Exercise requirements:
1. Answer from the hydrogel abstract:
(a) What two challenges does the gastrointestinal tract present?
(b) Which three factors were examined for their effects on the hydrogels' swelling behavior?
(c) What was used to measure loading efficiencies and release kinetics?
2. Please recast the paragraph of the hydrogel abstract that begins "The oral delivery of proteins" as a short bulleted list that keeps its main facts.

Page text:
* * * * * * * * *
(196b) Molecular Design And Dynamic Behavior Of Interpolymer Complexing Hydrogels As Carriers For The Oral Delivery Of Therapeutic Proteins

The oral delivery of proteins is a non-invasive alternative to injection as a means for drug administration. Two major challenges are presented by the gastrointestinal tract that must be accounted for in the design of systems for this delivery route. Among these are the presence of proteolytic enzymes, naturally designed to digest proteins, and the epithelial lining of the small intestine, the barrier that the protein must be absorbed through in order to reach the bloodstream. In this work we examine the use of copolymeric hydrogel networks that exhibit pH-dependent swelling behavior due to the formation/dissociation of interpolymer complexes as carriers for oral protein delivery. The protein of interest is trapped inside the gel and protected from enzymatic degradation in gastric conditions and readily released for absorption in intestinal conditions. The investigation evaluates the importance of functional groups and tethered structures on the carrier's capability to serve as an oral delivery agent. The effects of copolymer composition, crosslinking ratio and solvent pH on the swelling behavior of these hydrogels were examined by performing equilibrium and dynamic swelling studies. Additionally, a molecular analysis was performed to examine the functional groups, glass transition temperature and parameters like network mesh size of the various formulations. Loading efficiencies and release kinetics of drug-loaded particles were measured using HPLC.
* * * * * * * * *
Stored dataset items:
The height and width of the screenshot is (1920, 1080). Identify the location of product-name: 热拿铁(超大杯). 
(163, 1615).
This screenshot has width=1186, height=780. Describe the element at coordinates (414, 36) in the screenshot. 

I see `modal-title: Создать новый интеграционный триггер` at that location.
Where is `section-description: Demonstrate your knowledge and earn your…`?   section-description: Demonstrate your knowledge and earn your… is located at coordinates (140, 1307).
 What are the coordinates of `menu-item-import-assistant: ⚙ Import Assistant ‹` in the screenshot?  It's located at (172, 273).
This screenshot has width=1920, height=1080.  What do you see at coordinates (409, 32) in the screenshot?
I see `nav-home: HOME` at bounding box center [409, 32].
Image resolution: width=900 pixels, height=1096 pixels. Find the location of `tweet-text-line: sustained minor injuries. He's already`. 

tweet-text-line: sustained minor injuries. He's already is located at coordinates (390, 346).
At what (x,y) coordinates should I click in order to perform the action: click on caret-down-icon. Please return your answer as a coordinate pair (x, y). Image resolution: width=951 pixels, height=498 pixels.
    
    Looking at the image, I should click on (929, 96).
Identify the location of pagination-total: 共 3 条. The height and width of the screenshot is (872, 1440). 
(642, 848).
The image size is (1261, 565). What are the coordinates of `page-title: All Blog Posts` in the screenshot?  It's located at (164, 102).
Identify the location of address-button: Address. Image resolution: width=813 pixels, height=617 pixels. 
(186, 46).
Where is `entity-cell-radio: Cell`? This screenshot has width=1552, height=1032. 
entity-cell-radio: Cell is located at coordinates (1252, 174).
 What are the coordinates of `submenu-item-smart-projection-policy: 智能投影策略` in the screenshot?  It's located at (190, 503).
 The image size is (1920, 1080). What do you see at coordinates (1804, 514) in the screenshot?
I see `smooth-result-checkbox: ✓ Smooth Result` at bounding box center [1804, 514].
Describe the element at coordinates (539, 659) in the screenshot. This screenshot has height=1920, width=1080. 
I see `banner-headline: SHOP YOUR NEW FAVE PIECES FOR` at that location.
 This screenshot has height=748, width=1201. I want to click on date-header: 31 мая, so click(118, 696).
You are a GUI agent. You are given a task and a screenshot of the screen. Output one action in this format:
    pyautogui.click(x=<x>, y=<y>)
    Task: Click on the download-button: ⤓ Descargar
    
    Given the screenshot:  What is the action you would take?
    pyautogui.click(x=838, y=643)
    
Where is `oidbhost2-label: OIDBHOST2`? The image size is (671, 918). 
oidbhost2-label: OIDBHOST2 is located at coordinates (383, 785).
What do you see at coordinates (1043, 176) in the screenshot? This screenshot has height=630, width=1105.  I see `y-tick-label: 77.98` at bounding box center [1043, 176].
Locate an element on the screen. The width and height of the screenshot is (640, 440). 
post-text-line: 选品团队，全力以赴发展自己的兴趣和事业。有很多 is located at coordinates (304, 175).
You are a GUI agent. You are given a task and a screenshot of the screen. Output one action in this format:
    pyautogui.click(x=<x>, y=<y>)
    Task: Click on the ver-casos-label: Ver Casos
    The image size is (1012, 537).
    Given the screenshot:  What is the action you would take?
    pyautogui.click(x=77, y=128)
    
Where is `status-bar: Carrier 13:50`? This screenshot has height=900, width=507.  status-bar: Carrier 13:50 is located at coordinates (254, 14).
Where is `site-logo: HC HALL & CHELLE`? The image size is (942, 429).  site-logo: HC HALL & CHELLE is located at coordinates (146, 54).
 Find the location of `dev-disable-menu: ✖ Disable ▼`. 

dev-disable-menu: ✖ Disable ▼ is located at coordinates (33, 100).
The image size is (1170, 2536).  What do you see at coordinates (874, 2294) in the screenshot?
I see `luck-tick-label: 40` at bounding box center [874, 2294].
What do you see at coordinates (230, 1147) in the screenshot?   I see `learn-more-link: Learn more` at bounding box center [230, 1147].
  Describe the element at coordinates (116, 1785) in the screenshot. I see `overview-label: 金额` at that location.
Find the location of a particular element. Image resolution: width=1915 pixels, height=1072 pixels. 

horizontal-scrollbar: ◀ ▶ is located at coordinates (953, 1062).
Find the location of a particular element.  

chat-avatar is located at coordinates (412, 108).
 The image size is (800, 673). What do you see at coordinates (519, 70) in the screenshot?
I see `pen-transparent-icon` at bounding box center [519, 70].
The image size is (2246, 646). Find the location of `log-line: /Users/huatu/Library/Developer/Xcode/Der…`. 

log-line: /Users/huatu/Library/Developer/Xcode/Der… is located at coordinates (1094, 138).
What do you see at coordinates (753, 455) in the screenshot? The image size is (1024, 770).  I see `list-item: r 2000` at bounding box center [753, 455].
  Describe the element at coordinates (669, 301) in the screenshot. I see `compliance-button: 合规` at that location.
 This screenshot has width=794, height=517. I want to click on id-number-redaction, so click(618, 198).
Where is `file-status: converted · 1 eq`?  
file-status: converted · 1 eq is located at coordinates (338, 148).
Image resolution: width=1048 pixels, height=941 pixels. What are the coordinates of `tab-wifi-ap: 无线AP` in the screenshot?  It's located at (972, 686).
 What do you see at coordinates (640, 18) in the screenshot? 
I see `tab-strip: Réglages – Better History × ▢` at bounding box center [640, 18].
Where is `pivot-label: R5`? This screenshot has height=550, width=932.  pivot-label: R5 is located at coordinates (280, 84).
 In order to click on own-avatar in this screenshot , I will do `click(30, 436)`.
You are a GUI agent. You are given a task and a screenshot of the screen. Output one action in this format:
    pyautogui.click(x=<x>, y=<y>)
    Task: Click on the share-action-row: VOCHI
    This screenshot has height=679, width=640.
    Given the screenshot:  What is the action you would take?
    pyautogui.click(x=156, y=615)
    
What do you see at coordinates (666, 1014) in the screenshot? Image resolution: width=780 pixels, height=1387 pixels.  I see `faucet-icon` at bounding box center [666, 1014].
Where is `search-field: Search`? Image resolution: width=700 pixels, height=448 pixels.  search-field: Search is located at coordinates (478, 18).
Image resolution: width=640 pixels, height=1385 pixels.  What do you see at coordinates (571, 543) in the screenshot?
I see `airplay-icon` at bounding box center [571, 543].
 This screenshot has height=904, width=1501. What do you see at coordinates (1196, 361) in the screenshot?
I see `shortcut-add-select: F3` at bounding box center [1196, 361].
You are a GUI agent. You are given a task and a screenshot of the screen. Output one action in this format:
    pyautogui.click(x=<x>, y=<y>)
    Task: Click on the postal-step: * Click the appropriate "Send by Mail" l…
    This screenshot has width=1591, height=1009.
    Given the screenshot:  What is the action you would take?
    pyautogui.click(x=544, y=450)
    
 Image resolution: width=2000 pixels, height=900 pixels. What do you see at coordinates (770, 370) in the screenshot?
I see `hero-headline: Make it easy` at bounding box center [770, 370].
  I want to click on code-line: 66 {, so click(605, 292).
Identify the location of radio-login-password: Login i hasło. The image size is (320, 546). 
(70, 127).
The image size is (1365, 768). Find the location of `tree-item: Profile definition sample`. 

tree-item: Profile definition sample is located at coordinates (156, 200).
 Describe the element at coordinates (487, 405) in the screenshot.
* * * * * * * * *
Task solutions:
1.
(a) The presence of proteolytic enzymes and the epithelial lining of the small intestine.
(b) Copolymer composition, crosslinking ratio and solvent pH.
(c) HPLC.

2.
- Oral protein delivery is a non-invasive alternative to injection.
- The gastrointestinal tract poses two major challenges: proteolytic enzymes that digest proteins, and the small intestine's epithelial lining, which the protein must be absorbed through to reach the bloodstream.
- The work studies copolymeric hydrogel networks as oral protein carriers. Their swelling depends on pH because interpolymer complexes form and dissociate.
- The gel traps the protein and protects it from enzymatic degradation in gastric conditions, then releases it for absorption in intestinal conditions.
- The study evaluates how functional groups and tethered structures affect the carrier's ability to work as an oral delivery agent.
- Equilibrium and dynamic swelling studies examined the effects of copolymer composition, crosslinking ratio and solvent pH.
- A molecular analysis examined functional groups, glass transition temperature and parameters such as network mesh size.
- HPLC measured loading efficiencies and release kinetics of drug-loaded particles.